No commentsLet’s Talk About…Me!
I am shy, so I talk about myself with difficulty, but I thought an introduction of sorts was in order, so here it is. I am female, in my early forties, and have worked, in chronological order, as a driving instructor, a factory assembler (during which time I was a Teamster), a laboratory technician for a shampoo company, a technical writer, a blackjack card counter, and a professional poker player. I failed miserably as a poker player, which was fortunate, because it brought me back to my first love, writing. I just went bust at poker in June, out at the 2007 World Series of Poker in Vegas. My boyfriend and I left with enough money to get home and pay our bills for a month or two. Without getting into too much detail about poker (I’ll save that for another post), I’d like to say that we didn’t go broke because we suck. I am a decent player and he is a stellar player. We had a bad run of luck that just didn’t turn around. He’s going to make another run at it as soon as he gets a bankroll put together. At least I hope he does. I am probably not. I enjoy poker, but I want to write.
When we got home from Vegas, I flailed around for a few days, reluctant to update my tech writing resume as I don’t know if I can stomach another stint in corporate America. My internet research turned up a ton of non-technical writing work. But to get the work, you have to have some proven writing ability. A blog seems to be the easiest, cheapest, fastest way to showcase your writing talents. Thus, Brave New Kitty was born.

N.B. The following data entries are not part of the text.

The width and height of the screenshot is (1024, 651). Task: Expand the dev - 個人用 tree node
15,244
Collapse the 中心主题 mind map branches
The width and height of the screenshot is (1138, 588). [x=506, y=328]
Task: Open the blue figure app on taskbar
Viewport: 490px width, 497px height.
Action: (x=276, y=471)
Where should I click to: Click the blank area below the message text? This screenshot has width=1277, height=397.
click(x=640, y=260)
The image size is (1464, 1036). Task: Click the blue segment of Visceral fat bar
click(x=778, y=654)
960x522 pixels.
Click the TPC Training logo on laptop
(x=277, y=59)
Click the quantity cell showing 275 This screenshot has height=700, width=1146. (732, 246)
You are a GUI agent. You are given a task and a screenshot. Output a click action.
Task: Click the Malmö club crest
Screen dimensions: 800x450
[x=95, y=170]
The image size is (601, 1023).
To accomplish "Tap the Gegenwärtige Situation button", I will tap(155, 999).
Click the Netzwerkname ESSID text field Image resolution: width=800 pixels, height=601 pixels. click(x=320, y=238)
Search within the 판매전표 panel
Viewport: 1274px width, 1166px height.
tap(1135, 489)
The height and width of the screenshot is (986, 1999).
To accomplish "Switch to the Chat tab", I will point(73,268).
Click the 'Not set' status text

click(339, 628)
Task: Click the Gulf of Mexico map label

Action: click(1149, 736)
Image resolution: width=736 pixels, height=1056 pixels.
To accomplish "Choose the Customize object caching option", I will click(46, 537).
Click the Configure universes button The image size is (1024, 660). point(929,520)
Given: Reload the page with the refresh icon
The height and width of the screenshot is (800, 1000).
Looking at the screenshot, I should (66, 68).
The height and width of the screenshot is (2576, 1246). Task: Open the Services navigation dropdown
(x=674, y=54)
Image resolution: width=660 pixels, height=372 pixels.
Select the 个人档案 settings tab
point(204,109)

My other love is, for lack of a more eloquent term, human behavior. Everything about human development, human nature, and human relationships fascinates me. I am well read on psychology, philosophy, and spirituality. I decided that these are the things I want to write about for two reasons. The first is that I think I have something of value to share. The second is that writing about a topic is the best way to clarify and develop it in your mind. I can’t think of a better way to spend my time than focused on what really gets my motor running. I hope I can make money at it one way or another, but for now, my boyfriend is going to be the main breadwinner of the family. He’s been out of the work force for a few years too, as he was my cardcounting and poker partner, but he has ample skills to transition back in at a high level. That’s going to happen any day now.
Other stuff about me:
I am a sober person since 1992.
My favorite musicians are Bob Dylan (pre-1970), Cracker, Billy Bragg, and Steve Earle.
My favorite writer is Ken Wilber.
I like to meditate, but don’t do it regularly.
I love to travel, but I have never left North America.
I like to drive fast.
I have a very dark sense of humor.
I am not going to have children.
My two biggest peeves are probably bad driving and fundamentalist religion, not necessarily in that order.
I spend too much time playing video games.
I swear a lot.
I’ve been out of therapy for about 5 years now.
I am a very honest person, but will lie to spare someone’s feelings and occasionally because it’s easier than having a difficult conversation, but never to someone close to me.
I have a strong moral compass.
That’s about all the personal info I can share right now without feeling too exposed. It’s a weird sensation for me to hang my life out in cyberspace for all to see. Not that anyone’s looking, but nevertheless…Anyway, thanks for reading.